GIVEN TASK: Reproduce the items from the line with "Task: Refresh the page with the Refresh icon" up to and including the last line of the items, changing "screenshot" to "screen capture" and leaving everything else as it is. Leave the pictures out of your answer.

Data listing:

* * * *

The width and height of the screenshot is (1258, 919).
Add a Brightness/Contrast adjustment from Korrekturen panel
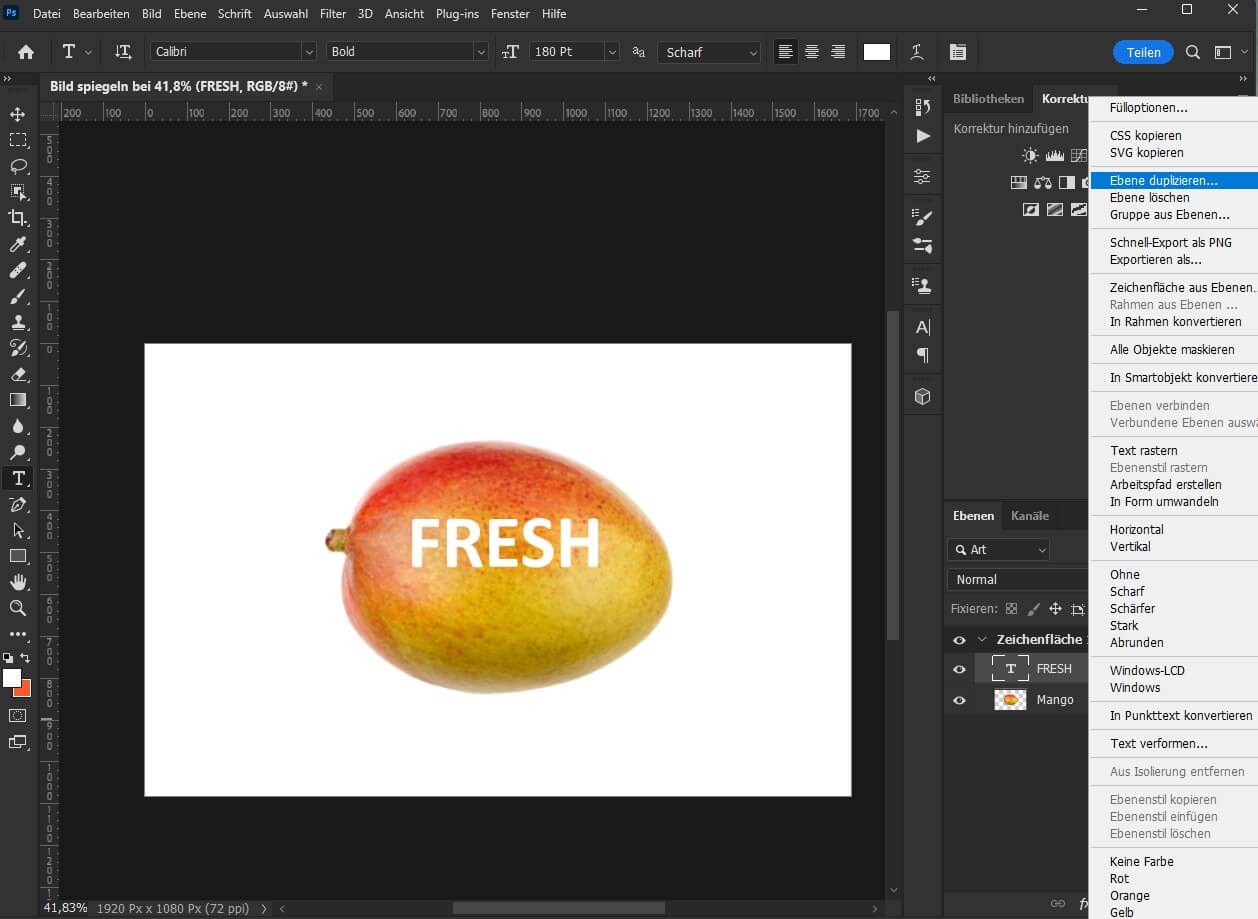[x=1029, y=155]
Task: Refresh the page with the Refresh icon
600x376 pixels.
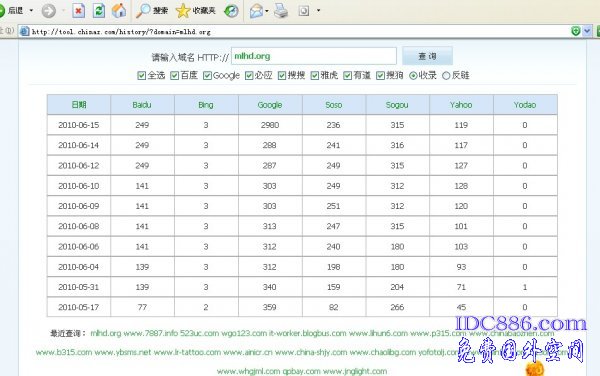Action: [x=99, y=11]
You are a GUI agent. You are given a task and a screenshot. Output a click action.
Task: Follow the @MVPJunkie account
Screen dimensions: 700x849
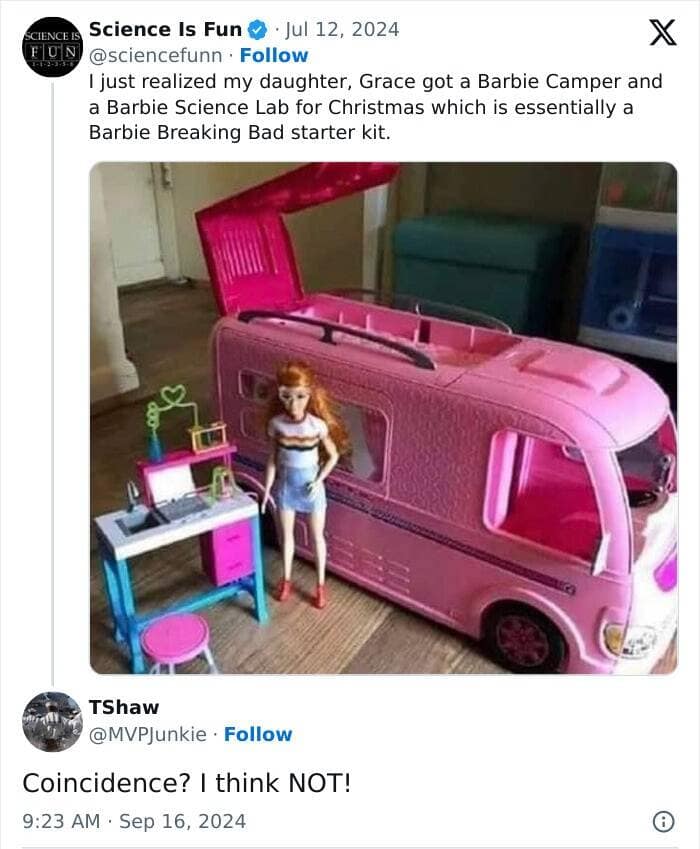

* * * *

WORKED ANSWER:
Task: Refresh the page with the Refresh icon
600x376 pixels.
Action: [x=99, y=11]
You are a GUI agent. You are given a task and a screen capture. Output a click action.
Task: Follow the @MVPJunkie account
Screen dimensions: 700x849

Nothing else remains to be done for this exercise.